The average on the left-hand side is the empirical distribution function $\widehat{F}$. Hence, by the law of large numbers, the empirical distribution function converges to the true distribution function almost surely. In a similar way, for every $P$-integrable function $f:\mathcal{X}\rightarrow\mathcal{Y}$, the average over a large number of i.i.d. draws converges to the expectation value almost surely:

\[\lim_{n\rightarrow\infty}\frac{1}{n}\sum_{i=0}^nf(X_i)=\mathrm{E}_P[f]\qquad\text{a.s.}\]

This is the idea behind Monte Carlo methods!


  • Capiński, M., & Kopp, P. E. (2004). Measure, Integral and Probability (Vol. 14). Springer.





  1. The existence of nonmeasurable sets crucially depends on the axiom of choice, one of the most important, yet controversial axioms of set theory.
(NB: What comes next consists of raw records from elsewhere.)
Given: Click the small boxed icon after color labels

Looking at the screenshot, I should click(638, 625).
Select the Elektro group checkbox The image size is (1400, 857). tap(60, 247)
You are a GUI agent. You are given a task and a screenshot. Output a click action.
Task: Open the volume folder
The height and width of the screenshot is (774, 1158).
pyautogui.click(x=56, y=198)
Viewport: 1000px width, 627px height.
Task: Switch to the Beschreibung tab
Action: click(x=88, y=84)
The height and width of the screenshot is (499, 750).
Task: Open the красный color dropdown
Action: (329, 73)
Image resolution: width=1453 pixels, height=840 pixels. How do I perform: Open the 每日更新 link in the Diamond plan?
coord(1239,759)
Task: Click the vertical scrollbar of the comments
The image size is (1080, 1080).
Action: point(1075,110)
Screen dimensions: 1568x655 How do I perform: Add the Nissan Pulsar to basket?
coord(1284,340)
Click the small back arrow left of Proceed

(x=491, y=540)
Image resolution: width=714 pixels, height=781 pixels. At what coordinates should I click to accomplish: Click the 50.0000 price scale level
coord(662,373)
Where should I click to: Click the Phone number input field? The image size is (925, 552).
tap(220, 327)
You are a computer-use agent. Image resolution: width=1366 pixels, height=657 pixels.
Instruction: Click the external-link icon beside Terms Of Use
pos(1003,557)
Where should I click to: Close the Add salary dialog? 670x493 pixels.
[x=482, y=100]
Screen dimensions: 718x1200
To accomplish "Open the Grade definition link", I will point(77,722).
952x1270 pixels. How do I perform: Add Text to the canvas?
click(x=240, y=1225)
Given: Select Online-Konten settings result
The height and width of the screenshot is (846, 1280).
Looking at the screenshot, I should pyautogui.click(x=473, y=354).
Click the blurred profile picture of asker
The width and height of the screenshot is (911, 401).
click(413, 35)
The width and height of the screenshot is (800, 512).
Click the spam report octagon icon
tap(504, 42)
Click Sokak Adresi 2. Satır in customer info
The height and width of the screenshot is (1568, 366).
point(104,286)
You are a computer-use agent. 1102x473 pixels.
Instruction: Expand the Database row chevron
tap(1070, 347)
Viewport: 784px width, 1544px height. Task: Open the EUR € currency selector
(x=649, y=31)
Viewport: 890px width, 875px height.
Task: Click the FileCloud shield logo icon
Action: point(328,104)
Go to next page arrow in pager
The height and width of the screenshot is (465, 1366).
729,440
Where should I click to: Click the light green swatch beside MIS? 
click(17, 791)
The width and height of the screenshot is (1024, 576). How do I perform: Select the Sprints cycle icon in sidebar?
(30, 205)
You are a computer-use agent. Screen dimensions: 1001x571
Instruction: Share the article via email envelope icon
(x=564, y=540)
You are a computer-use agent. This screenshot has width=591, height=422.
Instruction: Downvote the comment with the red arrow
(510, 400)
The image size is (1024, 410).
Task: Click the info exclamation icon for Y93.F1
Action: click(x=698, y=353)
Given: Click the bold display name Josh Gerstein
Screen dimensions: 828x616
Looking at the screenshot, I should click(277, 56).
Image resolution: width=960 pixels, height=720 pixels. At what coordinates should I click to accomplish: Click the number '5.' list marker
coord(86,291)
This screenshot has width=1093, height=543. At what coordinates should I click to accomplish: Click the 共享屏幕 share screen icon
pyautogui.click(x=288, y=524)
As a consequence, they do not exist in constructive mathematics

  2. This is how closed sets are defined in general topological spaces. 

  3. This is the smallest $\sigma$-algebra for which the projections $\pi_i:\mathcal{X}^n\rightarrow\mathcal{X}$ are measurable (see further on). 

  4. This is the largest $\sigma$-algebra for which the inclusions $\iota_n:\mathcal{X}^n\hookrightarrow\mathcal{X}^*$ are measurable. 

  5. The nonnegativity condition is crucial in this statement. There exist improper Riemann integrals for which there exists no Lebesgue counterpart. 

  6. This is actually the strong law of large numbers, also known as Kolmogorov’s law. The weak law (or Kinchin’s law) states that this convergence holds in distribution.